Photographer Arthur Elgort, who assisted Peterson in 1968, told the art historian Martin Harrison, "He was great; improvisational, off-the-cuff." As Harrison explains in his book Appearances: Fashion Photography Since 1945, "Gösta Peterson preferred to come to a fashion sitting without any preconceptions...and while many successful young fashion photographers today appear to be indebted to the casual 'snapshot' element of his work, few apply it with his integrity."
With few exceptions, Peterson insisted on shooting real people with quirks and personality in place of trained fashion models, rejecting assignments from editors at Vogue who would not grant him that freedom. Peterson admitted to Harrison, "I was famous -- or notorious -- for finding girls who didn't look like fashion models." As he explained in a 1983 interview, “There’s nothing worse than an over-trained model who’s lost all sense of her body’s personality.”
Peterson thrived in the atmosphere of freedom prevalent in the 1960s and 1970s, when photographers and art directors were far more experimental. Roger Schoening, Art Director for Mademoiselle from 1961-1978, and for Vogue from 1979-1988, remarked, “I never send Gus out on a job that I don’t wonder what he’s going to come back with. Is he going to give me fashion pictures or a W.P.A. portfolio?...I can never get a simple fashion picture from him. It always looks like it belongs in an art gallery. There’s something – just little details, gestures, looks -- that creep in and divert you from the clothes.” Bea Feitler, the former Art Director for Harper’s Bazaar, Ms., and Rolling Stone declared in the 1960s, “The most interesting fashion pages now – the ones that say the most about our times – are Gösta Peterson’s for Mademoiselle.” Peterson frequently partnered with his wife, the legendary Patricia Peterson, fashion editor of The New York Times (1957-1977) and Vice President of the exclusive department store Henri Bendel (1977-1989). Their famous ads for Bendel’s appeared in The New York Times almost every Sunday from 1978 to 1986, and set new standards for creativity and innovation in the advertising industry. Gösta Peterson’s influence extended to his contemporaries in the field, including Diane Arbus, Duane Michals (who considered him “underrated”), and Bob Richardson; the jazz artist Charles Mingus; and the fashion and beauty entrepreneur and model Linda Rodin. Deborah Turbeville often credited Peterson as a mentor and for influencing her decision to become a photographer.

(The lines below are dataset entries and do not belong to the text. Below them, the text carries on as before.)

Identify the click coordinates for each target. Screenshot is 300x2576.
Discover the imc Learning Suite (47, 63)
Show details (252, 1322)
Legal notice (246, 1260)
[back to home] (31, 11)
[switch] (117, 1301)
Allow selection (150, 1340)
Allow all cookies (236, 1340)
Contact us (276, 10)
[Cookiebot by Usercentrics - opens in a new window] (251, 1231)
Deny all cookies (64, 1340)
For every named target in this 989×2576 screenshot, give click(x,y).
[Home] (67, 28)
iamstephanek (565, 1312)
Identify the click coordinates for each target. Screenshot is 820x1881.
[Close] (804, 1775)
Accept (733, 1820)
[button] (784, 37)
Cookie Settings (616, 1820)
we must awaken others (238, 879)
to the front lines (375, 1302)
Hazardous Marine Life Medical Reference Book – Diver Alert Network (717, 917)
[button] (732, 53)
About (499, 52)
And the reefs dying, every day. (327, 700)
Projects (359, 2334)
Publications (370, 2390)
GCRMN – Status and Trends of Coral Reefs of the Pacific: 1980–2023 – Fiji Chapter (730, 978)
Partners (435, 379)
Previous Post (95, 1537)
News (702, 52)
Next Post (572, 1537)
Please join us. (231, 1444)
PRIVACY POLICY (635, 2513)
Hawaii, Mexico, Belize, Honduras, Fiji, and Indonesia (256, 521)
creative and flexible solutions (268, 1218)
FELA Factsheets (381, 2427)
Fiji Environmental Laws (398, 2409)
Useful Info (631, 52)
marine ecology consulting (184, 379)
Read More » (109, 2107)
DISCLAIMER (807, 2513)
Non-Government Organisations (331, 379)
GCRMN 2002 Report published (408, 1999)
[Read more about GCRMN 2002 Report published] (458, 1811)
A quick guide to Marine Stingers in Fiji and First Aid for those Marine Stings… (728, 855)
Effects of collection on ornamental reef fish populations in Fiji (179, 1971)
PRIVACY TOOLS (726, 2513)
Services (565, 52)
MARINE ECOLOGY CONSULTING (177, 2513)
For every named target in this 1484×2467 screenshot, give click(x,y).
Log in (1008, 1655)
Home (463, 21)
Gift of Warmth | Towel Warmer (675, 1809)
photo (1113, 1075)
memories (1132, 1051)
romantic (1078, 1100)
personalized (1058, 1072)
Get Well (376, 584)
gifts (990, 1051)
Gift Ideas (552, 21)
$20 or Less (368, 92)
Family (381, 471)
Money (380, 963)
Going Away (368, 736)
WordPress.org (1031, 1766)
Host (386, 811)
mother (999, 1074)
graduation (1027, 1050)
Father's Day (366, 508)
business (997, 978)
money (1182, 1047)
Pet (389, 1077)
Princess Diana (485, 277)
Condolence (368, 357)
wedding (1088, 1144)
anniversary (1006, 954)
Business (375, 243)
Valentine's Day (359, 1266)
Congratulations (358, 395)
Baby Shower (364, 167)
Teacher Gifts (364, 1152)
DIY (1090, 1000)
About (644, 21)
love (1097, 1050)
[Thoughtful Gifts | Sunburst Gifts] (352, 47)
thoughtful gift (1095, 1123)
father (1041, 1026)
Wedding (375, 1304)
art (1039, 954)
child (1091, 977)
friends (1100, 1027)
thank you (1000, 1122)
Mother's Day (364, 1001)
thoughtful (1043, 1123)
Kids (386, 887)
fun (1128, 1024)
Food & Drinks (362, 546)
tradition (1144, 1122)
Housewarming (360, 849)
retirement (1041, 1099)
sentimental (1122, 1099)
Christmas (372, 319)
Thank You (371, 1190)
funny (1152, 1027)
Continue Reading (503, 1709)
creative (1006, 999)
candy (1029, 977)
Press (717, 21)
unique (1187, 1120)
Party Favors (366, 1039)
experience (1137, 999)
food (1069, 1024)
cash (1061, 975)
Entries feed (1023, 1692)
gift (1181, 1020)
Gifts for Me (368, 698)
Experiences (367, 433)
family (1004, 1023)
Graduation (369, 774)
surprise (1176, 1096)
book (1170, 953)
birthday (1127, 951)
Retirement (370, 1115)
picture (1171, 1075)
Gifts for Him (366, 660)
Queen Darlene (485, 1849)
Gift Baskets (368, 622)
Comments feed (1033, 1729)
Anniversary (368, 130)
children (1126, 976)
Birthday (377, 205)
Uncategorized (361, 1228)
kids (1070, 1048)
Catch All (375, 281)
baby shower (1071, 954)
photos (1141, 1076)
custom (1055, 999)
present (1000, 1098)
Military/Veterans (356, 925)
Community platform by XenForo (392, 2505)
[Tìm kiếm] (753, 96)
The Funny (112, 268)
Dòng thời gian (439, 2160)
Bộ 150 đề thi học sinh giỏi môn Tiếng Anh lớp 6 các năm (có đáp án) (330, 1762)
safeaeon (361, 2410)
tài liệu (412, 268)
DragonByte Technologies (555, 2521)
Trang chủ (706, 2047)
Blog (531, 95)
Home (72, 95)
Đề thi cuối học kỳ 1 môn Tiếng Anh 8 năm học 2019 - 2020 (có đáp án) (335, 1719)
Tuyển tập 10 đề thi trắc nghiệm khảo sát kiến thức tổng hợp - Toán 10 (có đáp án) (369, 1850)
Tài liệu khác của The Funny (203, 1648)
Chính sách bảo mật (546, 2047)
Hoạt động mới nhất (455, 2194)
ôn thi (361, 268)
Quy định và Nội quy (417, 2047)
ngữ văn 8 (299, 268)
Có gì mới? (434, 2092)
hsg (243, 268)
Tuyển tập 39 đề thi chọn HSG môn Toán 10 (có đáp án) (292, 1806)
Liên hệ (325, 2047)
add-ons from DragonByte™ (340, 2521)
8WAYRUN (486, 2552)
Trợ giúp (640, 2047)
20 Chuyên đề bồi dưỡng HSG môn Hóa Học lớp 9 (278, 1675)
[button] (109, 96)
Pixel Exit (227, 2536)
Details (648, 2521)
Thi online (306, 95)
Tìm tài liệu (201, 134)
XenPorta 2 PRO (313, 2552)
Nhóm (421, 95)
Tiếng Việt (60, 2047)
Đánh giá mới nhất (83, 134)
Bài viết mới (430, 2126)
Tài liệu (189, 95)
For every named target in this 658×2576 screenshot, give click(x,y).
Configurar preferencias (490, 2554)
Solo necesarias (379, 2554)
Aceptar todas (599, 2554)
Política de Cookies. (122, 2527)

Gösta Peterson began his career as a fashion illustrator in Sweden after his education in art and graphic design at the renowned Anders Beckman Skola in Stockholm, where he majored in illustration and advertising graphics. After military service from 1943-44, he accepted a full-time position with the Gumaelius Advertising Bureau, the third-largest advertising agency in Stockholm. In March 1948, at the age of 24, Peterson moved to New York "with poor English," by his own account, "but enough to find every jazz club in town." He secured illustration assignments right away, but found himself becoming restless "hanging over a drafting table" all day and began to photograph on the streets of New York City with a Rolleiflex he had received as a going-away gift from his colleagues at Gumealius. Before long, he was accepting freelance work from magazines. Peterson's photographs are held in museum collections worldwide, including the Detroit Institute of Arts, Detroit; Museum of Fine Arts, Boston; Victoria & Albert Museum, London; Worcester Art Museum, Worcester, MA; and private collections such as The James Moores Collection, Liverpool, England (formerly Pulsynetic, London).